╭─ Extract
# my venture into the show ring- aussie style



## cbrand (Aug 9, 2009)

Excellent start!!! Yay for you! So do you have a sense why the other bitches won the other days?


----------



## neVar (Dec 25, 2009)

there were two distinct 'styles' of aussies there- so the judge seemed to like one or the other...the day we placed- the BOB was a sr puppy from the same lines as her- similar build- nice movement. The other two days- the other breeder well her dogs looked like chow's Coats that stuck straight out- thick thick bone- and no swing through the shoulders in movement- when she was winning classes me and the similar style dog's breeder didn't get nada 
(Day we both did well we had the australian judge- the ontario judges did not like our dogs- i do kjnow that out east thick huge boned heavy dogs seem to be the 'thing' and more out west it's more of a working dog style still doing the best.. )


----------



## ArreauStandardPoodle (Sep 1, 2009)

Good on you!! Way to go!! looking forward to hearing about your future wins.


----------



## KPoos (Aug 29, 2009)

Well I like the way your bitch looks. She looks like she can work in her coat and she's built well. Good luck at future shows!


----------



## amerique2 (Jun 21, 2009)

Congratulations! Very nice reward for "taking the plunge".


----------
╰─
● Work to do
• a. Reproduce the part of the dog show thread that opens with the words containing "there were two" and closes with "the best.. )".
• b. Summarize the dog show thread in two sentences.
╭─ Given data
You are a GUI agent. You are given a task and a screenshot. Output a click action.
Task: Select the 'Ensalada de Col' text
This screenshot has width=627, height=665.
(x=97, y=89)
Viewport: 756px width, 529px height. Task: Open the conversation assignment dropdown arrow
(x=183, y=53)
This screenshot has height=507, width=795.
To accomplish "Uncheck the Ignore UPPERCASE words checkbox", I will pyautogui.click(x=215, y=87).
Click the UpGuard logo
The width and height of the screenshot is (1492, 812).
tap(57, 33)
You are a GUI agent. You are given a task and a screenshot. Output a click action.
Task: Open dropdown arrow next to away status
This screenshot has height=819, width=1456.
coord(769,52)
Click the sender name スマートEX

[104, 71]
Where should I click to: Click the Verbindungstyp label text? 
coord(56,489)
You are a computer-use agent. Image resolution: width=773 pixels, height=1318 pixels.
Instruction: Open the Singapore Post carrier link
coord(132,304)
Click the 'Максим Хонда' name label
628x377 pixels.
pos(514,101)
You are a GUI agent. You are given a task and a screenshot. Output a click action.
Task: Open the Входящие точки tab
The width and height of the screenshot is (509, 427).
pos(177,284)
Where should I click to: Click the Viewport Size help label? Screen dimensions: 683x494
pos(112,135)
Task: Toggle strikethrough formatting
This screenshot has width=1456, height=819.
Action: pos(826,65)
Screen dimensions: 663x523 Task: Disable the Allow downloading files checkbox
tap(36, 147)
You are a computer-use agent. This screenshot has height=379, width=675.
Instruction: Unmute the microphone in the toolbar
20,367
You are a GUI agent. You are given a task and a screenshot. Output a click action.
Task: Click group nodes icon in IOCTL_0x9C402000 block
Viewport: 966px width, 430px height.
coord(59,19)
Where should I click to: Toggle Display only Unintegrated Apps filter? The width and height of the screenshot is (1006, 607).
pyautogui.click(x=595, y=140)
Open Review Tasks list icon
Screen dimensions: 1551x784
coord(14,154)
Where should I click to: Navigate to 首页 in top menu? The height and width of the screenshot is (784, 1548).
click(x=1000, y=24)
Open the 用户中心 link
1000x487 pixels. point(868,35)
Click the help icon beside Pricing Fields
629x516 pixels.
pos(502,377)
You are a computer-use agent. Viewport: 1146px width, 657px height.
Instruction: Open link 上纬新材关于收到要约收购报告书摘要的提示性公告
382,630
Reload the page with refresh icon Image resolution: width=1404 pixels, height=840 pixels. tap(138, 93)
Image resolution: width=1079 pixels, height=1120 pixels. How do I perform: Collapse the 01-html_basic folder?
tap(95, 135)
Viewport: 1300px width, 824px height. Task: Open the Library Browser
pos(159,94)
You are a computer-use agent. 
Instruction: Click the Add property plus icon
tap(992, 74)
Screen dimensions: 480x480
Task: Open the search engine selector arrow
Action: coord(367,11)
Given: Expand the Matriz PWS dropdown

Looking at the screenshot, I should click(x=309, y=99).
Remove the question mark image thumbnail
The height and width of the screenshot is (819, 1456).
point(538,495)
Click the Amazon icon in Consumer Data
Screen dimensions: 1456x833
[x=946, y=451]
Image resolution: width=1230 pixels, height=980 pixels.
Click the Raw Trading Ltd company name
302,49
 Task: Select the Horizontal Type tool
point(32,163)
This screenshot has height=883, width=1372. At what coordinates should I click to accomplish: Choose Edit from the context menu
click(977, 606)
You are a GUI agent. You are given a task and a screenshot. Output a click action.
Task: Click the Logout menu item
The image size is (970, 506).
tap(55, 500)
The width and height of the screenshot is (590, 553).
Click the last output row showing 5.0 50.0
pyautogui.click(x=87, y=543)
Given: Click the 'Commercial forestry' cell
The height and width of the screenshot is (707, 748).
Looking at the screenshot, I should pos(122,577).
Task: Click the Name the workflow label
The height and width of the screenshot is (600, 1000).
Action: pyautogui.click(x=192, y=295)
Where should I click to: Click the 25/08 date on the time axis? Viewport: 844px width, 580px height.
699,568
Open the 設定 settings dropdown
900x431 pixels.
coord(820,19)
╰─
● Answers by task
• a.
there were two distinct 'styles' of aussies there- so the judge seemed to like one or the other...the day we placed- the BOB was a sr puppy from the same lines as her- similar build- nice movement. The other two days- the other breeder well her dogs looked like chow's Coats that stuck straight out- thick thick bone- and no swing through the shoulders in movement- when she was winning classes me and the similar style dog's breeder didn't get nada 
(Day we both did well we had the australian judge- the ontario judges did not like our dogs- i do kjnow that out east thick huge boned heavy dogs seem to be the 'thing' and more out west it's more of a working dog style still doing the best.. )

• b. In this thread about showing Australian Shepherds, one poster explains that two distinct styles of aussies were entered and their dog placed on the day of the Australian judge. On the other two days, another breeder's thick-boned dogs with coats that stuck straight out won, and the Ontario judges did not like the poster's dogs, while other members offer congratulations and one praises the bitch as well built and able to work in her coat.